* **Ejercicio breve**
Devuelve todos los datos que siguen, línea por línea y sin ningún cambio.

[Registros de una fuente de datos]
'''

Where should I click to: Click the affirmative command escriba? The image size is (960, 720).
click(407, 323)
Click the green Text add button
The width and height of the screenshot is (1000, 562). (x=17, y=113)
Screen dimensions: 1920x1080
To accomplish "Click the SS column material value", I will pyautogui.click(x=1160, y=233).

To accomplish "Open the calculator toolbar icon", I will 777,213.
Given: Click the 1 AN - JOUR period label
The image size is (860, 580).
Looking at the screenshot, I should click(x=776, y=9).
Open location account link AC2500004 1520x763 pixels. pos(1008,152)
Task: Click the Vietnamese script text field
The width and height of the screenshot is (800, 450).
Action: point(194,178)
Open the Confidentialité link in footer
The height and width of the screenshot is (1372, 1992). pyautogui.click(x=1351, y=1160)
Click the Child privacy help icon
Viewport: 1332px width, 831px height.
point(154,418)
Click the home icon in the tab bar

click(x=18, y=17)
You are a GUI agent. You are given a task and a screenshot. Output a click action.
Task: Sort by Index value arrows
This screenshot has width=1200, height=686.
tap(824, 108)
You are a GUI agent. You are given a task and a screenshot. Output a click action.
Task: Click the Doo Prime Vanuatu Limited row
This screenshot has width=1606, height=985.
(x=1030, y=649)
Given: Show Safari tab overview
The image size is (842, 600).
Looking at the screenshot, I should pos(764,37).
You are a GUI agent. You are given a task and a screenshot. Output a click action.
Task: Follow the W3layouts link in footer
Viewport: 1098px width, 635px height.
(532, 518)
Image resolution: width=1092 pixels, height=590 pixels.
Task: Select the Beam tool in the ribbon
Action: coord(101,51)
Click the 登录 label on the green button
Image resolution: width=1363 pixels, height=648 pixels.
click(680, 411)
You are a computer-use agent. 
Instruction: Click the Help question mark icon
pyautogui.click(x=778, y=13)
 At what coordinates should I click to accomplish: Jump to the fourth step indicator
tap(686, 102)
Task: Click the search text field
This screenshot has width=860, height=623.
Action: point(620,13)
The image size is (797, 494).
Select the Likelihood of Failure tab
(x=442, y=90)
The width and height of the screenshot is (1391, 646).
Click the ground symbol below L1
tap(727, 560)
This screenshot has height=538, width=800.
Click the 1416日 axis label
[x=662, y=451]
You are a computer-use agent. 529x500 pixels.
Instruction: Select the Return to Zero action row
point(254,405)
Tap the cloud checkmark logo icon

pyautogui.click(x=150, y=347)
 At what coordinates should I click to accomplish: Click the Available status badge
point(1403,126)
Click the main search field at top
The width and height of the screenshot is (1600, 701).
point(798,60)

'''

* **Resultado de la tarea**
Where should I click to: Click the affirmative command escriba? The image size is (960, 720).
click(407, 323)
Click the green Text add button
The width and height of the screenshot is (1000, 562). (x=17, y=113)
Screen dimensions: 1920x1080
To accomplish "Click the SS column material value", I will pyautogui.click(x=1160, y=233).

To accomplish "Open the calculator toolbar icon", I will 777,213.
Given: Click the 1 AN - JOUR period label
The image size is (860, 580).
Looking at the screenshot, I should click(x=776, y=9).
Open location account link AC2500004 1520x763 pixels. pos(1008,152)
Task: Click the Vietnamese script text field
The width and height of the screenshot is (800, 450).
Action: point(194,178)
Open the Confidentialité link in footer
The height and width of the screenshot is (1372, 1992). pyautogui.click(x=1351, y=1160)
Click the Child privacy help icon
Viewport: 1332px width, 831px height.
point(154,418)
Click the home icon in the tab bar

click(x=18, y=17)
You are a GUI agent. You are given a task and a screenshot. Output a click action.
Task: Sort by Index value arrows
This screenshot has width=1200, height=686.
tap(824, 108)
You are a GUI agent. You are given a task and a screenshot. Output a click action.
Task: Click the Doo Prime Vanuatu Limited row
This screenshot has width=1606, height=985.
(x=1030, y=649)
Given: Show Safari tab overview
The image size is (842, 600).
Looking at the screenshot, I should pos(764,37).
You are a GUI agent. You are given a task and a screenshot. Output a click action.
Task: Follow the W3layouts link in footer
Viewport: 1098px width, 635px height.
(532, 518)
Image resolution: width=1092 pixels, height=590 pixels.
Task: Select the Beam tool in the ribbon
Action: coord(101,51)
Click the 登录 label on the green button
Image resolution: width=1363 pixels, height=648 pixels.
click(680, 411)
You are a computer-use agent. 
Instruction: Click the Help question mark icon
pyautogui.click(x=778, y=13)
 At what coordinates should I click to accomplish: Jump to the fourth step indicator
tap(686, 102)
Task: Click the search text field
This screenshot has width=860, height=623.
Action: point(620,13)
The image size is (797, 494).
Select the Likelihood of Failure tab
(x=442, y=90)
The width and height of the screenshot is (1391, 646).
Click the ground symbol below L1
tap(727, 560)
This screenshot has height=538, width=800.
Click the 1416日 axis label
[x=662, y=451]
You are a computer-use agent. 529x500 pixels.
Instruction: Select the Return to Zero action row
point(254,405)
Tap the cloud checkmark logo icon

pyautogui.click(x=150, y=347)
 At what coordinates should I click to accomplish: Click the Available status badge
point(1403,126)
Click the main search field at top
The width and height of the screenshot is (1600, 701).
point(798,60)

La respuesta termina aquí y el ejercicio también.